*WHAT IS NEEDED*: The expected output is an exact copy of each line from the line with "You are a GUI" through the end of the data below, with no pictures in it.

'''

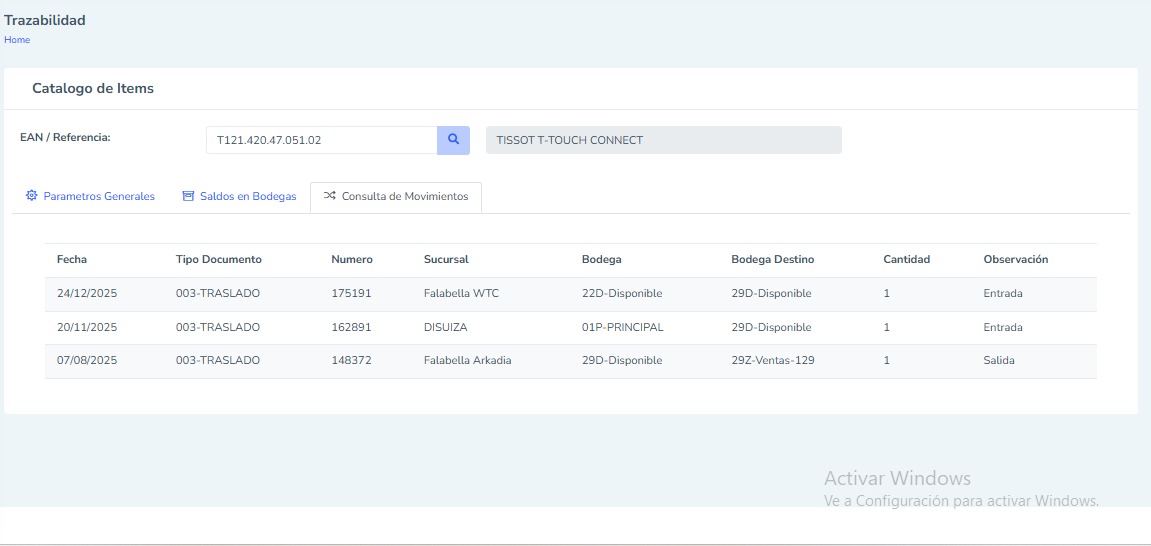Click the shuffle icon on Consulta de Movimientos
This screenshot has height=546, width=1151.
(329, 196)
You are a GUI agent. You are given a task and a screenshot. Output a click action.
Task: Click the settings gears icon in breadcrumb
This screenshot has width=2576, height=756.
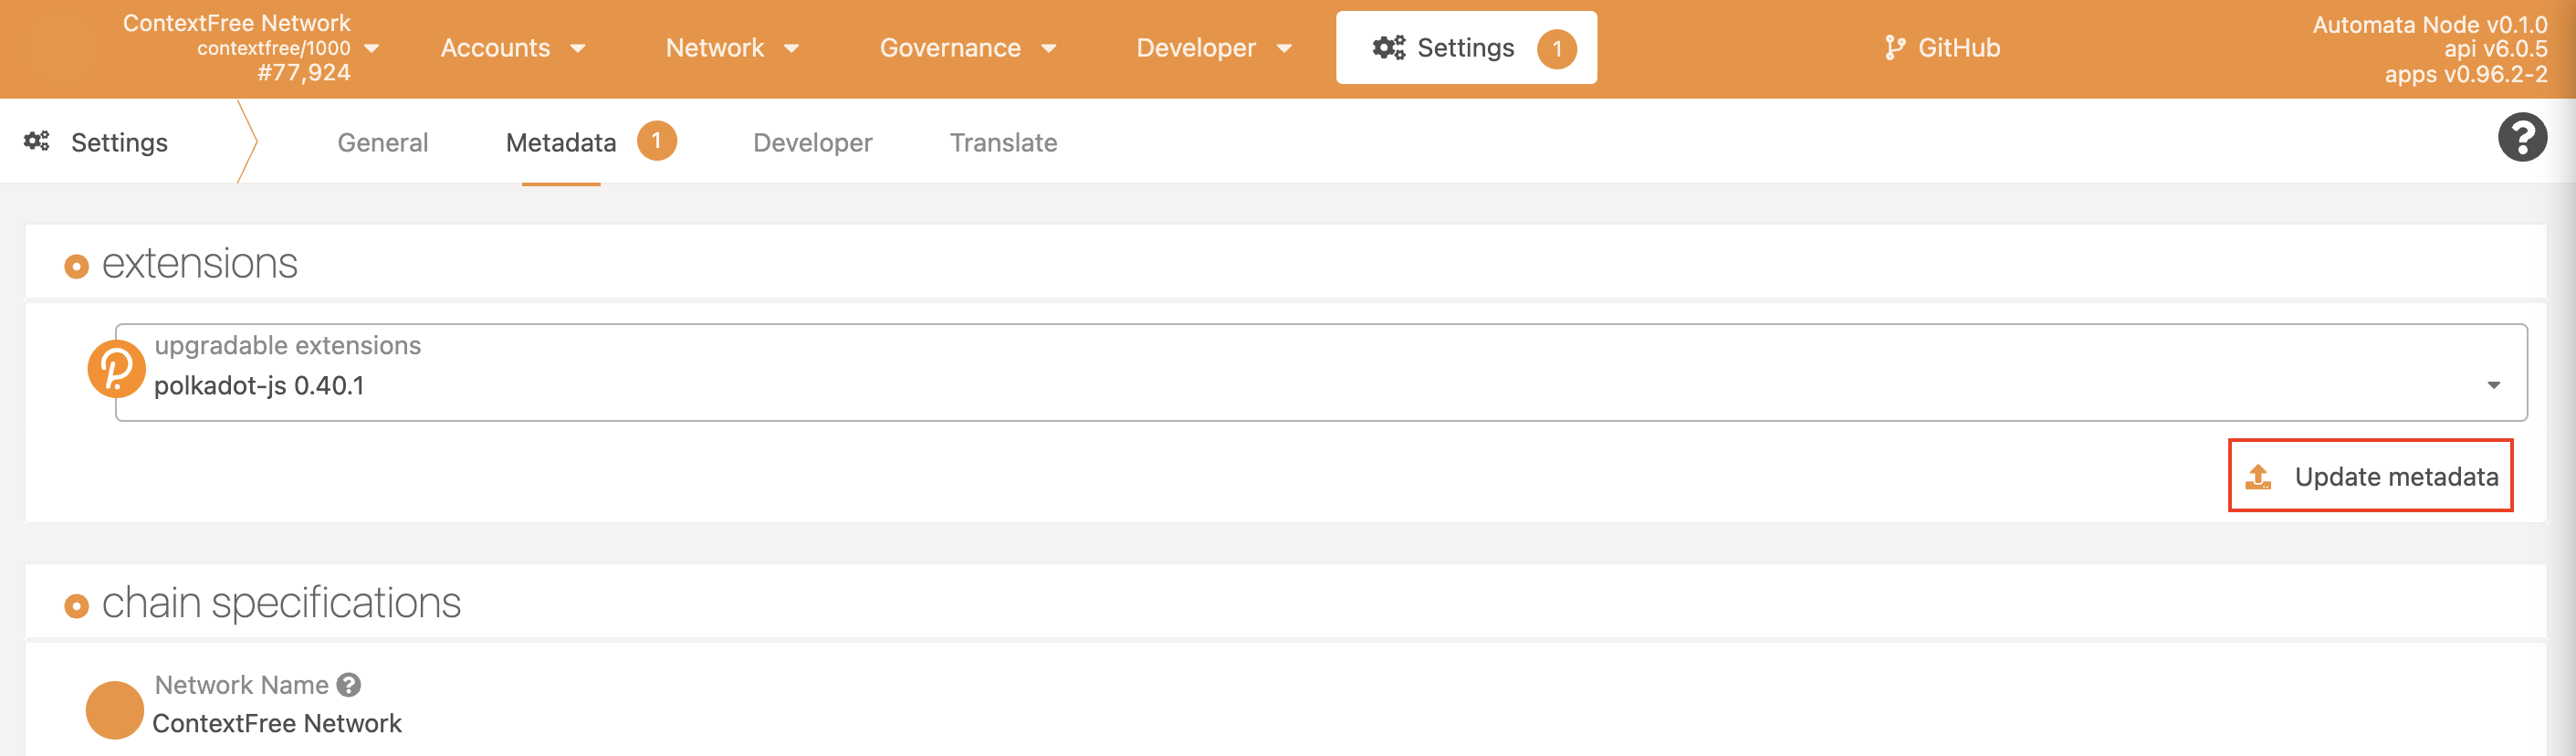point(37,141)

'''

*COMPLETED EXERCISE*:
You are a GUI agent. You are given a task and a screenshot. Output a click action.
Task: Click the settings gears icon in breadcrumb
This screenshot has width=2576, height=756.
point(37,141)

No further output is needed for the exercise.